■ FRAGMENTO ELEGIDO
Una serie de sucesos violentos han ocurrido por la fuerte presencia de narcotraficantes en esta zona de Chilapa, Guerrero.
Hace una semana, nueve hombres y un menor –músicos y sus ayudantes- fueron secuestrados, torturados y sus cuerpos encontrados semicalcinados adentro de sus dos camionetas, arrojadas al fondo de una barranca.
Las autoridades mexicanas señalaron al cartel de Los Ardillos como responsable, pero para este colectivo eso no fue suficiente y en respuesta cerraron las entradas a varios pueblos, como el de Ayahualtempa, donde ocurre el entrenamiento infantil.
Hicieron también una demostración de la preparación de sus futuros cuadros, algunos de solo 5 años y que entrenan con pistolas de juguete o ramas.
En total, una treintena de niños son entrenados para formar parte de esa fuerza comunitaria que, según sus líderes, resguarda a unas 6.000 personas.

■ INSTRUCCIONES DE TRABAJO
1/ Según el fragmento sobre Chilapa, ¿cuántos niños entrenan para la fuerza comunitaria?
2/ Extiende el fragmento sobre Chilapa a partir de su última oración.

■ EXTRACTOS DE FILAS
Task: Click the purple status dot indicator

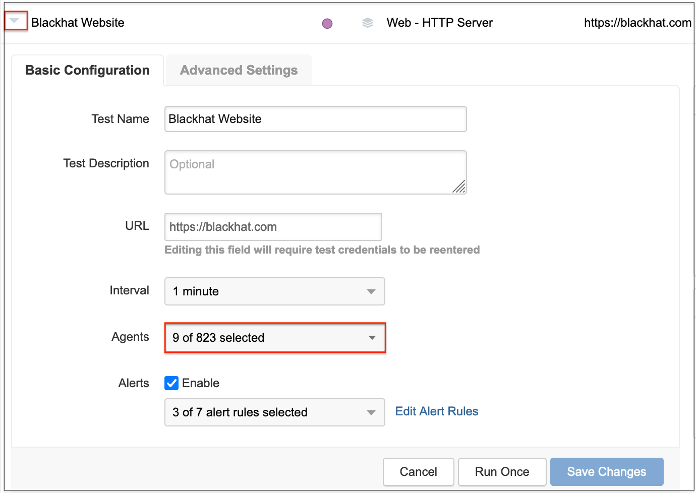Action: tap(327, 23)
==
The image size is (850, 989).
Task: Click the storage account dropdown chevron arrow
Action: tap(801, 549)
* * *
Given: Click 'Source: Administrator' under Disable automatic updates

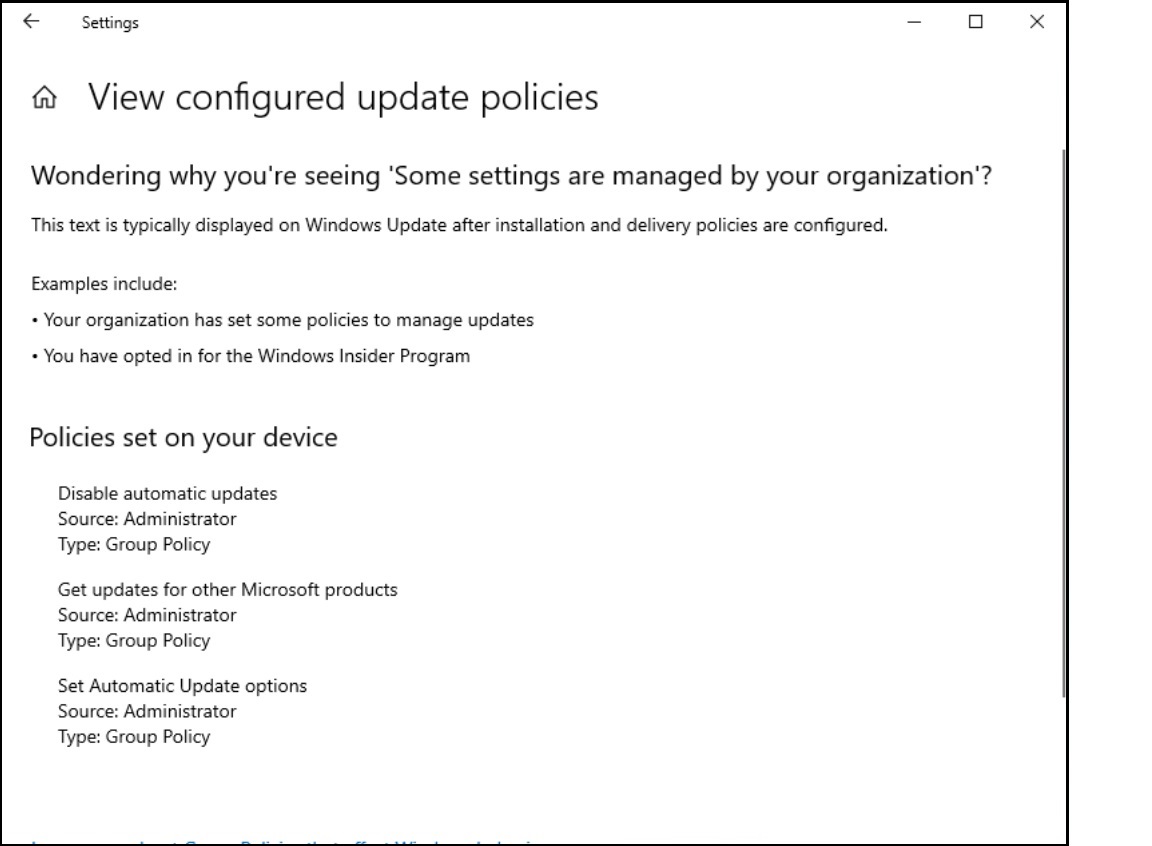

■ RESPUESTAS POR NÚMERO
1/ Una treintena de niños.

2/
«Yo quería estudiar»
Los menores de 13 años no participan aún en patrullajes de la policía de la CRAC-PF pero están preparados para detonar sus armas ante alguna irrupción de Los Ardillos, como la de mayo de 2015 cuando secuestraron a más de 30 personas -de las que no se volvió saber- en la cabecera municipal de Chilapa.
Desde entonces, los enfrentamientos entre guardias comunitarios y narcotraficantes no han cesado, provocando incluso desplazamientos.
Cerca de la cancha donde ocurre el entrenamiento, una ranchería luce vacía. En una casa con la puerta baleada, hay ropa, zapatos de niños desperdigados y costales de maíz podridos. El lugar parece haber sido abandonado con bastante premura.
Por el acecho constante de Los Ardillos, algunos padres aceptaron que sus hijos se enfilaran.
«Yo quería estudiar, pero como la escuela está cerca de Los Ardillos, me metí a la policía comunitaria… me iban a agarrar», dice convencido pero en voz baja Gustavo, de 13 años, delgado y de tez morena, asegurando sentirse «bien» con su escopeta.
Luis, policía comunitario desde hace tres años, es el padre de Gustavo. Tiene otro hijo, Gerardo, de 15 años, que también aprende a «defenderse y a defender a su familia», según cuenta durante el entrenamiento sin quitarles la mirada de encima.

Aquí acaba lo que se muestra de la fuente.